- **TASK**
Pictures aside, reproduce exactly and only the lines below, starting at the one containing "Given: Open the ARN info icon" and ending at the last line.

** INPUT RECORDS follows **

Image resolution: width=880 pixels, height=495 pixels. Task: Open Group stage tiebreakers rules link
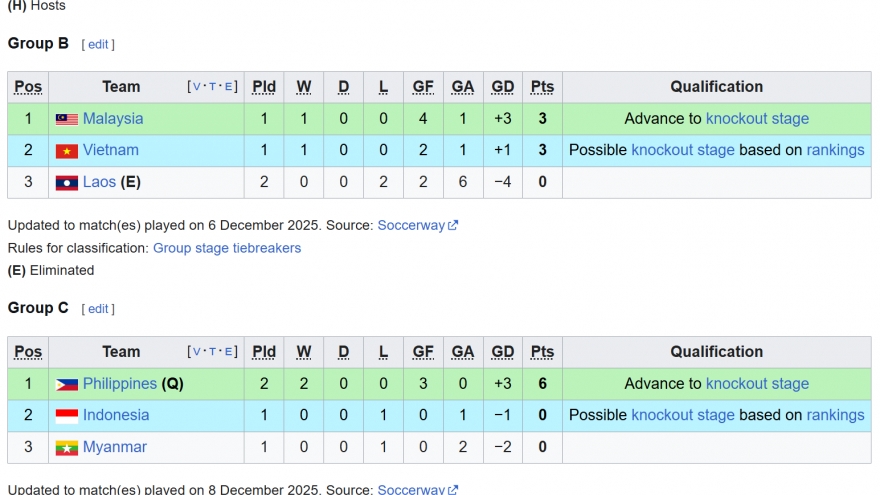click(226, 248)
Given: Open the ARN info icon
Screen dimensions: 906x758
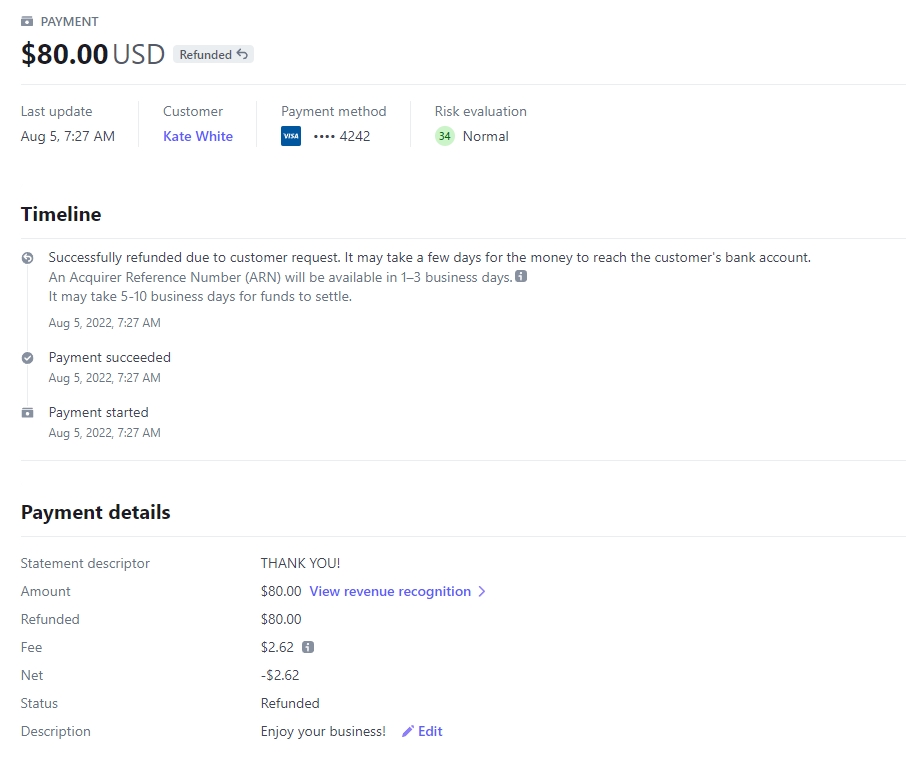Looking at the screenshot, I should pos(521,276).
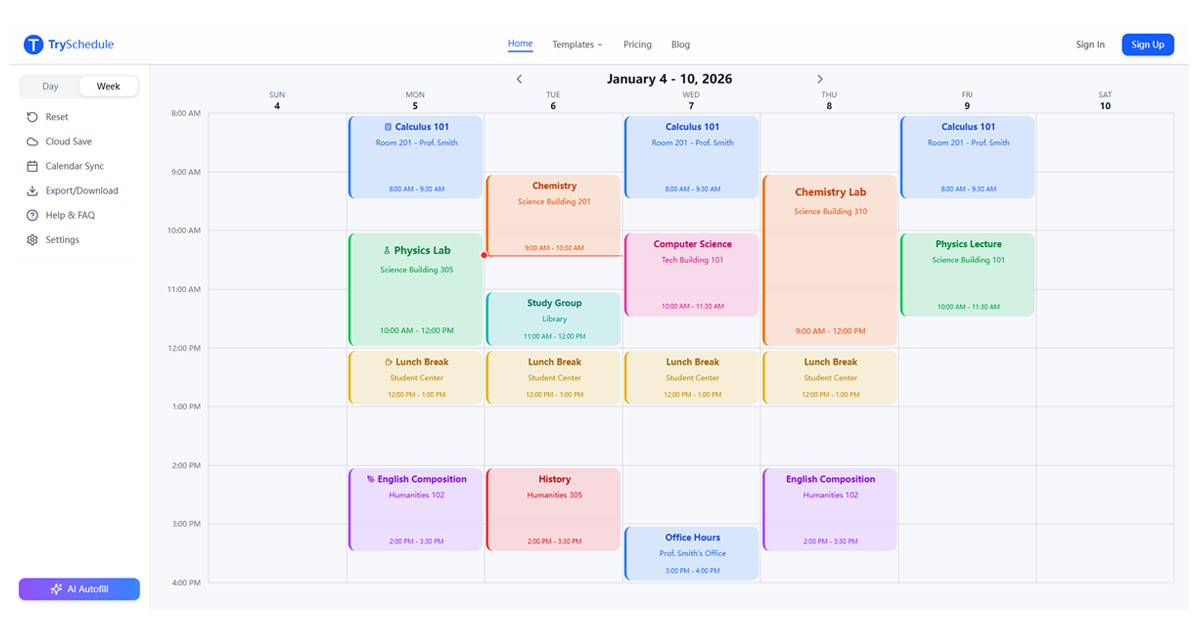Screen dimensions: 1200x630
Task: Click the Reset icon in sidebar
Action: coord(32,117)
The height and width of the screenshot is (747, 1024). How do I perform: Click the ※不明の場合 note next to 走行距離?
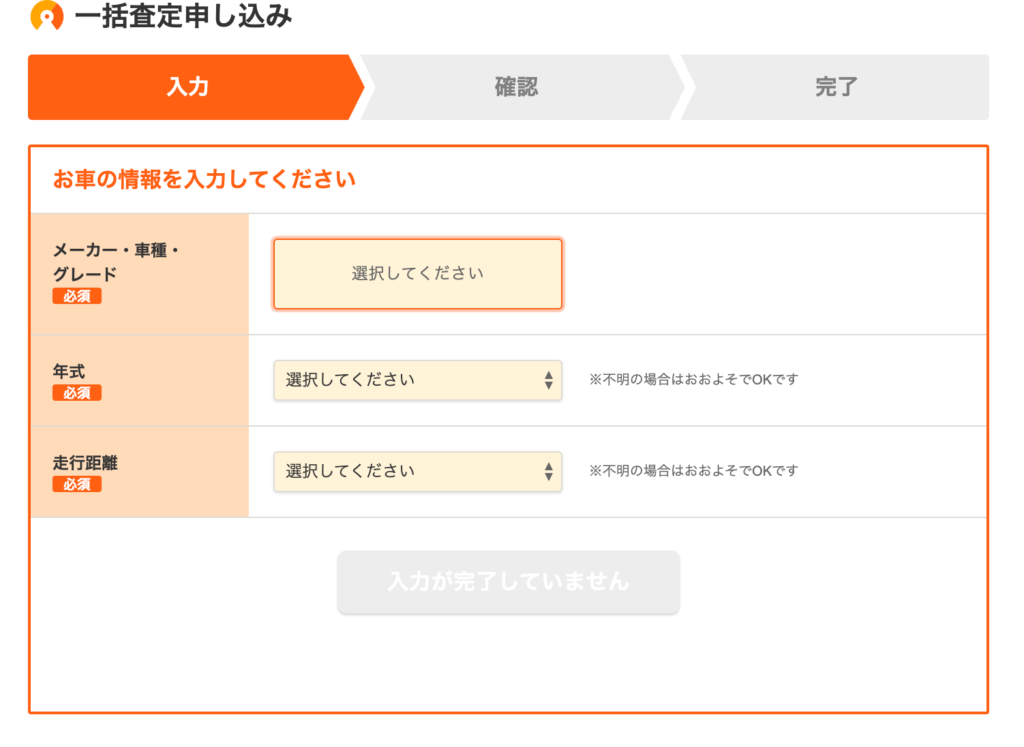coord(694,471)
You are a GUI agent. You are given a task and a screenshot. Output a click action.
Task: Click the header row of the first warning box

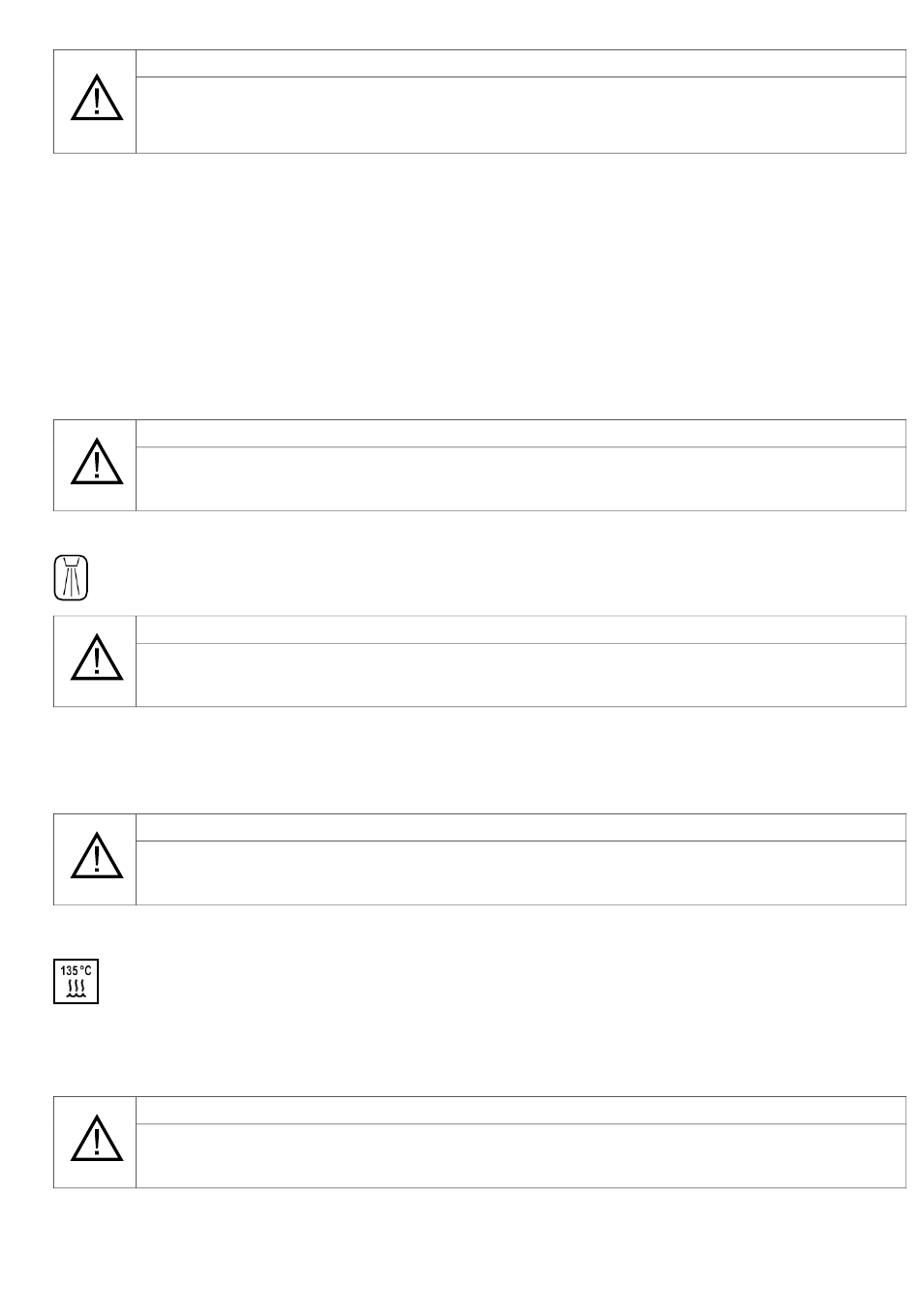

** End of INPUT RECORDS **

- **ANSWER TO THIS TASK**
Given: Open the ARN info icon
Screen dimensions: 906x758
Looking at the screenshot, I should pos(521,276).
Screen dimensions: 1200x630
Task: Click the Reset icon in sidebar
Action: coord(32,117)
The height and width of the screenshot is (747, 1024). How do I perform: Click the ※不明の場合 note next to 走行距離?
coord(694,471)
You are a GUI agent. You are given a task and a screenshot. Output a click action.
Task: Click the header row of the first warning box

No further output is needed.